Cooper Harris, the 22-month old who died of hyperthermia after being left inside a hot vehicle for seven hours, tested negative for any drugs or poisons, the official toxicology report stated. The boy's father has been charged with murder and child cruelty but pleaded not guilty; his mother has obtained her own attorney pending possible charges.

Cooper's death was "consistent with hyperthermia" and the investigation "suggests the manner of death is homicide," officials stated. The boy was found inside the vehicle still inside his too-small car seat and with scratch marks on his face, suggesting that he struggled to get out of the seat.

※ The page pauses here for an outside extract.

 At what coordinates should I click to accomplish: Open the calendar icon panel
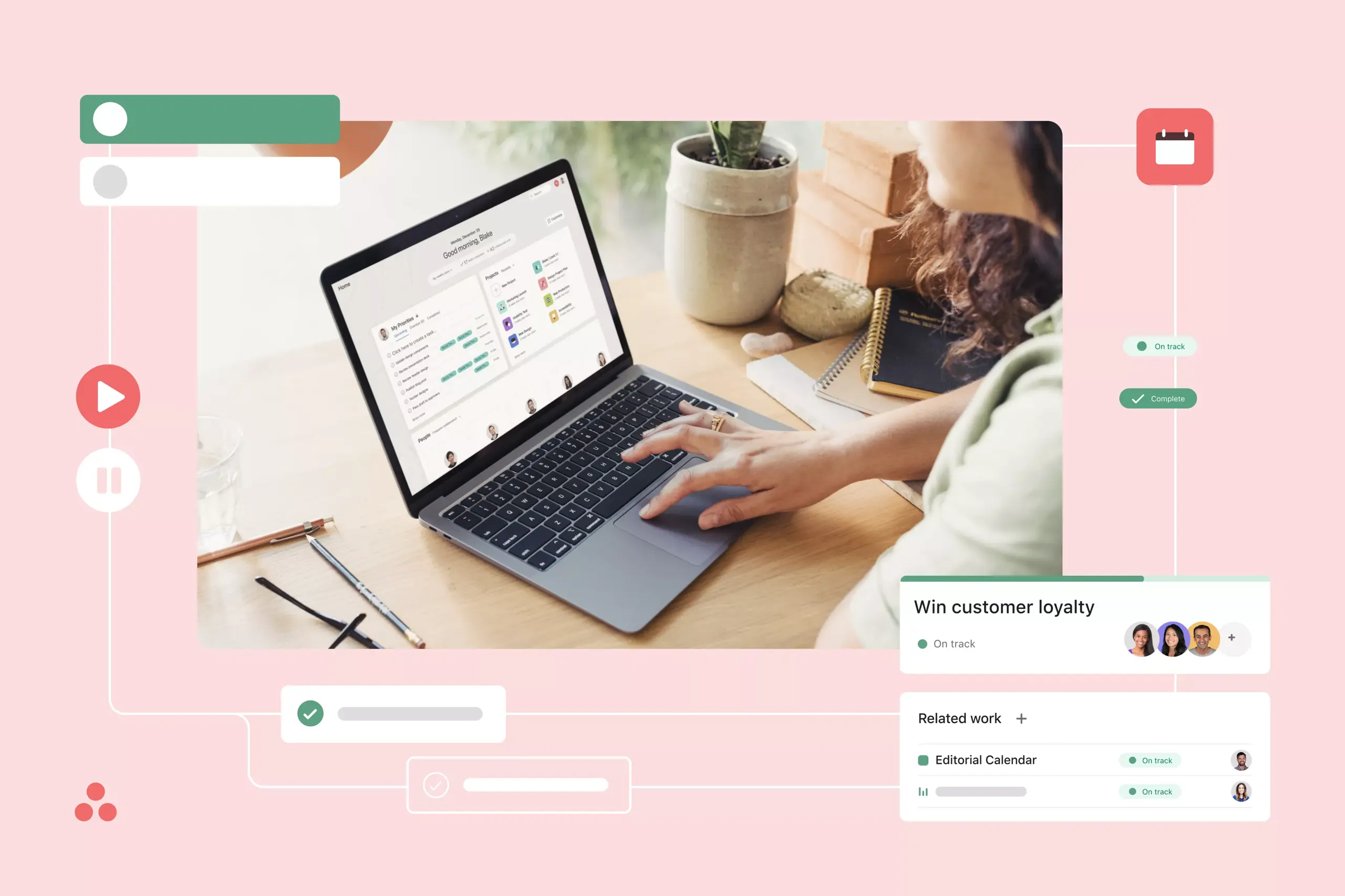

Officials tried to recreate the scene of Cooper's death earlier this week in order to gain more insight into what happened that fateful day. They measured the temperature at key times in the day, such as when Harris pulled into the parking lot at Home Depot, where he worked, and left Cooper. They also checked the temperature three hours later, when Cooper's father Justin put light bulbs inside the vehicle and left; and again, four hours later, when Harris drove off with Cooper dead in the back seat.

Initially, investigators and the public thought that Justin Harris had merely forgotten his son in the car, leading to an outpouring of support. But in recent days, the public has turned on Justin due to facts being released by the police, including that Justin was sexting with multiple women while his son was in the back seat of the vehicle; that he performed internet searches of how long it would take children to die in a hot vehicle; and visited several websites that show people dying as well as how to live a child-free life.

Cooper's mother Leanna has come under suspicion due to her reaction to her son's death and her behavior in the days following the loss. She has now hired her own attorney, though there has been no charges formally brought against her.

"She needs advice from a trained professional," Paul Holloway, a criminal defense lawyer told the Daily Mail. "But the public shouldn't presume guilt because she has legal representation now. Innocent people are accused all the time. Getting advice from an attorney is the prudent thing to do."

Home Depot has released Justin from his job but paid for Cooper's funeral out of a charity fund from their organization.